FCC ‘Casts Wider Net,’ Broadening Alert Rules
The FCC extended national warning system rules to digital broadcast and cable TV, digital audio broadcasting, satellite radio, and DBS -- previously not subject to Emergency Alert System (EAS) controls. All 4 commissioners called the move the first step of many in an EAS reform that will account for new technology and language diversity. A Further Notice of Proposed Rulemaking seeking comment on several topics, such as integration of wireless technologies and telco fiber-to- the-home into the alert system, accompanied the Thurs. order.
“There remains some heavy lifting to do very soon,” said Comr. Adelstein. Comr. Copps agreed: “We don’t have the luxury of time in these efforts -- terrorists and hurricanes don’t wait on us.” EAS reform will stay at the Enforcement Bureau’s Office Homeland Security until a planned Public Safety/Homeland Security Bureau is running, Enforcement Bureau officials said, though they didn’t say when that will happen.
The EAS order gives DTV and digital audio broadcasters and digital cable until Dec. 31, 2006, to “participate in all national EAS activations… over all program streams,” said Jean Ann Collins, Enforcement Bureau senior counsel.
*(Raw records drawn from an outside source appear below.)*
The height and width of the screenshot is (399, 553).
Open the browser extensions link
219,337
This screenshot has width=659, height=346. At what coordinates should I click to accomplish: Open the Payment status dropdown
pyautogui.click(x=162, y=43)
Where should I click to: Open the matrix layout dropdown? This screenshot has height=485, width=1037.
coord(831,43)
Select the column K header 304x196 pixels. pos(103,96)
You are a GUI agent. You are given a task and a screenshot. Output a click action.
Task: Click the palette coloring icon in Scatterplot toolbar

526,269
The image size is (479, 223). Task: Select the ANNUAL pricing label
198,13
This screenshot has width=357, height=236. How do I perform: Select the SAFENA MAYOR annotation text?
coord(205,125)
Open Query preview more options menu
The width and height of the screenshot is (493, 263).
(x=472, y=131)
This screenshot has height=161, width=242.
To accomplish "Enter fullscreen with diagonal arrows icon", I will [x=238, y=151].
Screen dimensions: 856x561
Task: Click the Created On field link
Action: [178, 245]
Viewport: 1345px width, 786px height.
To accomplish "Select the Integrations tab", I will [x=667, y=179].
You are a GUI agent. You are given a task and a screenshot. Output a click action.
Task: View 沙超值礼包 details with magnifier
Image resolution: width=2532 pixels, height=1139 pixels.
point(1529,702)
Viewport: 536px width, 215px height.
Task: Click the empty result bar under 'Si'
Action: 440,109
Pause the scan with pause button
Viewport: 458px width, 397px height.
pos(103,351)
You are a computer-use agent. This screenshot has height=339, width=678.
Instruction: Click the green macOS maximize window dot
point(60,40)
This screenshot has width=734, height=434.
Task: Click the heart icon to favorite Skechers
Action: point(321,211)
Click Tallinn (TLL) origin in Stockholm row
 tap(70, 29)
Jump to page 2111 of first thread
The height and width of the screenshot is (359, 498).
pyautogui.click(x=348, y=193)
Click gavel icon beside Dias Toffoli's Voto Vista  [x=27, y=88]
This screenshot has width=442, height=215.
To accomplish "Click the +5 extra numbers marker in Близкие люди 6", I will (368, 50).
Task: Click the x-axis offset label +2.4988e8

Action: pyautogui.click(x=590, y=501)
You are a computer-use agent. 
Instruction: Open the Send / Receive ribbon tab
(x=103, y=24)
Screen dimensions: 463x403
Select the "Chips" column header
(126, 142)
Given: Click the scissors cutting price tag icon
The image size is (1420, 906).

DBS and satellite radio also will be required to carry national EAS alerts, though DBS’s compliance date is May 31, 2007, Collins said, acknowledging technical hurdles unique to broadcasting via satellite. Satellite broadcasters may design their own distribution systems, she said, but national EAS messages must be sent to all viewers and listeners, “regardless of the channel they are tuned to.”
The order didn’t extend EAS rules below the national level. Participation in state and local emergency alerts will remain voluntary, Collins said. But, referring to satellite radio and DBS, Collins said the Enforcement Bureau encourages more development of state and local alert transmission “in a manner consistent with the technology.” And when state and local alerts aren’t sent over a given system, subscribers must be informed of that, she said. Collins said DBS will have to “pass through” all EAS messages aired on local channels to subscribers getting the channels via local-into-local service.
The order follows Congressional action on the topic. The Senate Commerce Committee last week marked up and passed the Warning, Alert, & Response Network (WARN) Act, a bill to set up an enhanced emergency alert system at NOAA. The WARN act would finance an all-hazards alert system for sending warnings across many devices, including mobile phones and BlackBerrys, as well as digital and analog broadcast, cable, and satellite TV and radio.
The WARN Act would give governors access to EAS to give messages in their states -- one focus of the FCC’s further inquiry, and a component Comr. Adelstein called “critical.” Adelstein said the FCC will seek comment on whether it should require EAS participants to transmit EAS messages by governors of states in which they provide services. “The FNPRM also seeks comment on how best to coordinate with state and local governments to help implement” the wider EAS rules, he said.
Rep. Whitfield (R-Ky.), one of 21 House lawmakers who earlier this month wrote to Chmn. Martin asking that EAS be extended to satellite radio, called the order a “large step forward” in making sure the “widest net is cast to alert the public in emergency situations.” Corporate reactions to the broader EAS rules were positive, though DBS and satellite radio firms said their engineers will have to work through the technical side of compliance. DirecTV has said it likely will revamp its system via set- top boxes configured to tune to a single channel carrying the EAS message when one is aired, which it said would take at least 18 months to implement.